Doing my part to erase Livingston County’s racist reputation

Livingston County Daily Press & Argus political reporter Dan Meisler wrote an excellent opinion piece on the county’s reputation as a haven for racists. He was commenting on a story in the paper about Cohoctah Township, the rural township north of Howell where Michigan Klux Klus Klan Grand Dragon Robert Miles lived until his death in 1992. His farm also served as a HQ for Klan and white supremacist activity.

The title of the column is “What are we going to do about it?” I’m doing my part to do away with the undeserved reputation our community has for being a have for racists by trying to stop racists and hatemonger Ann Coulter from speaking in Livingston County.

Coulter’s appearance at Cleary University’s Economic Club Speakers Luncheon Series reinforces the general perception that Livingston County is a safe haven for racists and bigots of all ilks. The column reinforces what I have been saying for months, that the actions of a small minority are position the majority of the great, accepting people who live here as racists.

Those who live and work here know that the streets of Livingston County are not running rampant with racist rabble-rousers in robes. But those of us paying attention also know a strain of intolerance remains.
For example, in the last few years, a Puerto Rican woman's home and a black man's home were defaced with racist graffiti. A black man's van was vandalized. A crowd at a high school basketball team chanted "U.S.A." at a minority player. A man outside a restaurant yelled racial slurs at an Arabic delivery driver. "White power" was written in a sand trap at a local golf course. A black Michigan State Police Trooper was assaulted at a Brighton bar, and his assailant was convicted of a hate crime.
Not to mention the auction of Ku Klux Klan robes that, to one participant, evolved from an auction of Klan material to a "Klan auction." Meaning that dozens of racists from who knows where converged in Howell to what they perceived as a safe place.

Some of the incidents Dan mentioned I had not heard of, such as the slurs yelled at an Arabic delivery driver and “White Power” written in a sand trap.

But he also forgot to mention the intolerance and discrimination by the anti-gay hate group known the “Love Pac” that first created a far-reaching controversy by labeling a diversity flag as a gay pride flag. It they attracted embarrassing nationwide attention to the county with its book-banning quest. The Ann Coulter flap is just one more building block that reinforces the area’s undeserved reputation as a small-minded, racist community.

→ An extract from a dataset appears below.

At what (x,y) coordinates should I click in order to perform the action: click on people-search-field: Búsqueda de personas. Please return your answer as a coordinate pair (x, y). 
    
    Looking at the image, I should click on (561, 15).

Part of a newspaper's job is to shed light on bad things in its community, hopefully resulting in some kind of improvement. We can't address our problems without admitting we have them.
Any doubt that we have a problem should have been erased when kids from Howell were taunted recently at an event in Walled Lake for being racist. There's no excuse for those children's rude and nasty remarks — but they didn't come up with the idea that Howell=racist from whole cloth, either. So the questions become: What can we do about Livingston County's reputation, and what are we going to do about it?

I agree with Dan on what a newspaper’s job is. I admit that at times I take issue with them for things like overworking some stories just to create buzz and the rightwing bent of the editorial page, but for he most part the P & A does an excellent job of being the community watchdog and reporting what the community is talking about.

With apologies to Mark Twain, I wish we, as a county, would stop complaining about our reputation, and start doing something about it.

I agree, Dan, and that’s why I will continue to pull the welcome mat out from under racists like Ann Coulter.